こんにちは、羽田です。就活やキャリア教育周辺で仕事をしてます。学生と近い距離にいながら彼らの感覚や行動を観察し、それをサービス開発やクライアント企業の新卒採用支援に活かしています。

今年の1月に、25卒就活生向けに「社名を出さない合同企業説明会」というイベントを企画して開催しました。9社参画、学生は110人程参加してくれました。
何でこんな企画をやろうと思ったか、やってみてどうだったのかについて書いていきます。

社名という呪い

独立以来、僕がビジョンとして掲げているのは「個人をしがらみから解放する」です。ここでは割愛しますが、僕自身があらゆるしがらみにまみれて息も絶え絶えになった経験があるので、一人ひとりがしがらみから解放されてみんな好きにやればええやん、と思っているのです。

この「しがらみ」には色々な種類があるのですがそのうちの一つに「人の目」があります。自分がどう感じるかではなく、自分以外の誰かの価値判断の基準によって揺さぶられてしまう。んで、その結果良くないことが起こるー。

そして学生の就活の場合、このしがらみを引き起こすものの一つが「社名」です。

「社名」、もっというと「名前」はその対象を識別する為のとても便利な機能なわけですが、学生の就活では余計なバイアスを引き起こす要因の一つになってしまいます。

社会に出ておらずビジネスや仕事のことが分からない学生の場合、「社名」はその会社を知っているか知らないかの判定をするものでしかありません。そしてそれがそのまんま「他人の目を気にするブランド志向のマウント合戦」の装置になってしまいます。

また、不景気かつ社会不安が続いた時代を生きてきた今の学生にとって、「知らない会社」は不安の対象でしかありません。「知ってる会社=安定してる会社」なのです。

結果、「知ってる会社=良い会社」になってしまう。

自分が大切にしたいことをちゃんと言語化し、企業の目を養える学生なら無意味な社名のマウント合戦を回避し、知らないけど自分に合う会社にも出会えるのですが、厄介なことに2024年現在の学生にはその機会があまりありません。大学3年に入るまで普通に生活していたのに3年生になった瞬間の4月から実質的な就活が始まり、夏のインターンの〆切が6月とかに来るのです。そこから先の流れは本記事の趣旨ではないので割愛しますが、とにかくほとんど何も分かっていない状態で受ける会社を選ばなければならない」のが今の就活生なのです。

羽田スライドの抜粋

と、なると聞いたことがあったり知ってる会社から見るのは人間として当たり前の事。僕はよく初めての京都旅行に例えるのですが、初めて京都行く人はみんな金閣寺か清水寺なのです。それと一緒で、知ってるか知らないかが、ファーストキャリアを決める要因になってしまう。

これはもはや、呪いです。社名は、呪いなのです。

だから一度やってみた結果

聞いた事がある会社と聞いたことがない会社の話を聞ける場合、上記の理由で聞いた事ある会社を選ぶ学生が大半です。
であれば、社名を全社隠した状態で合説をやったらどうなるか、そんな実験をやったのが今年の1月。25卒学生対象にオンラインでやりました。
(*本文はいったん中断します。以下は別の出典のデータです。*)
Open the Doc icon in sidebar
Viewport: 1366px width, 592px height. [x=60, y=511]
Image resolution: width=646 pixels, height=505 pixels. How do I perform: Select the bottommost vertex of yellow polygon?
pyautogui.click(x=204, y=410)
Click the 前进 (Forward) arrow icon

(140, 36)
9社が参画し、参加学生は約110人。そもそも学生は来てくれるのかと不安で一杯でしたが、当初目標としていた100人を越える事ができました。参加理由を聞いてみると、「社名以外の出会い」や「単純に面白そう」が多かった。みんな、社名という呪いに縛られてる事に気づいているんだと思います。

社名ではなく企業の魅力だけで話を聞く企業を決める

社名じゃなくて、こんな感じでその企業が打ち出したい「働く魅力」で訴求。ここで何かを感じた会社の話を聞いて最後に社名が出る、という仕組みです。

イベントの詳しい仕組みは割愛しますが、ここで出会ったご縁でその後選考に繋がったり、結果的に入社を決めてくれた学生も出てきました。
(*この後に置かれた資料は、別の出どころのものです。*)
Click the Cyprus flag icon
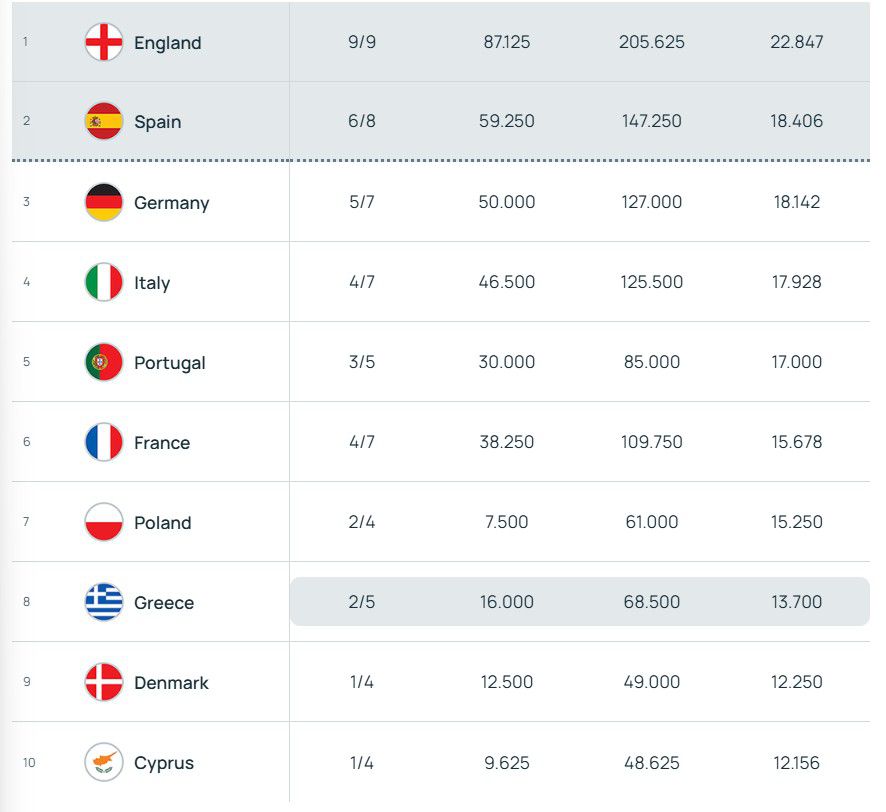Screen dimensions: 886x812 [x=103, y=762]
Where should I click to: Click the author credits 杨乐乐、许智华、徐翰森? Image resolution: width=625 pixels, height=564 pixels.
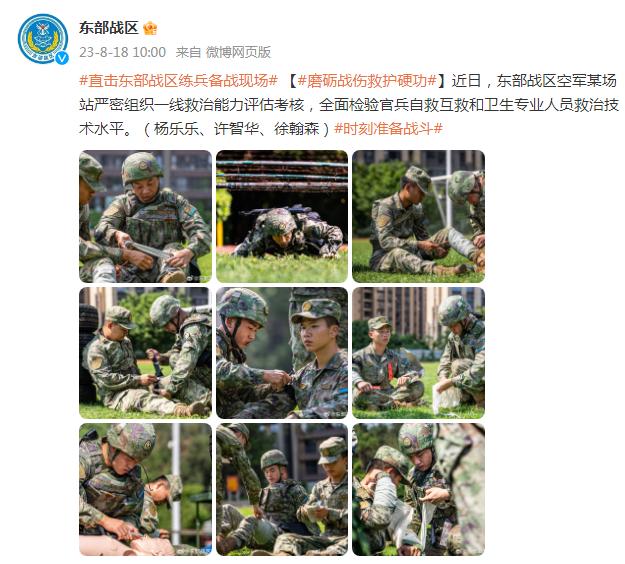(236, 129)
課題はもちろんありますが、初めてやった実験としては成功だったんじゃないかと思っています。

という事で、26卒シーズンで本格的に始めていきます。1回目は9月。時期としては夏インターンの終盤戦で、学生も色々な事がわかり始めつつ、葛藤し始める頃です。
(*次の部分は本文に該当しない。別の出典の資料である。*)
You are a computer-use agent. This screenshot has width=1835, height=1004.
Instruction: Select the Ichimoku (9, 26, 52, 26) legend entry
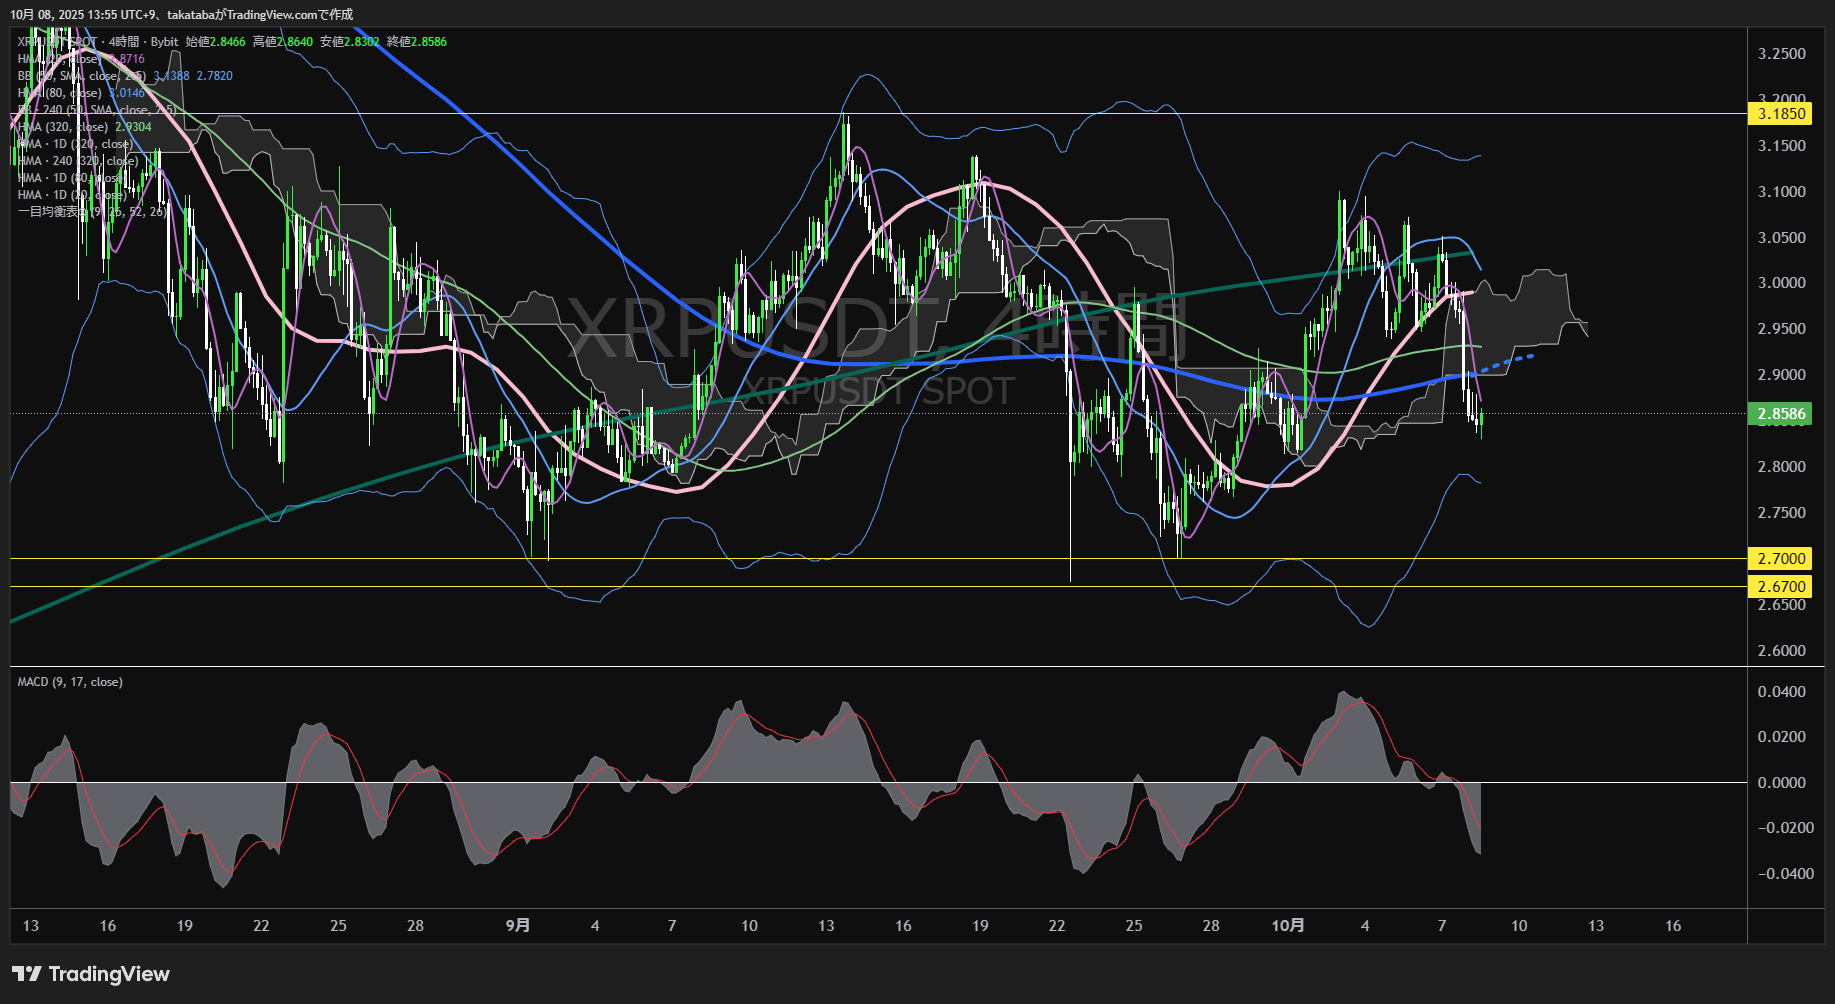click(92, 212)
9月を皮切りに、11月以降もちょいちょい開催します。ただ、僕らがやりたいのは「良い出会い」なので、イタズラに拡販していこうとは思ってないし、必要以上に規模拡大をしようとも思っていません。各開催日の最大参画社数は4社。出展企業が埋もれる事なく、学生も消化し切れる量です。

「社名出さずに本当に成り立つの…?」と不安に思われる企業さんもいらっしゃるので、合説としては珍しい成功報酬プランもご用意しました。
実験だと思って、面白がってくれると嬉しいです。

こういう、何かどんな感じになるか分からんね、というちょっとしたワクワク感が就活にあってもいいと思うんですよね。何か今の就活マーケットって、無機質で予定調和でギスギスしてる感じがしてる。人のキャリア、人生に関わる業界なんだから、余白やワクワクがあってもいいと思うんですよね。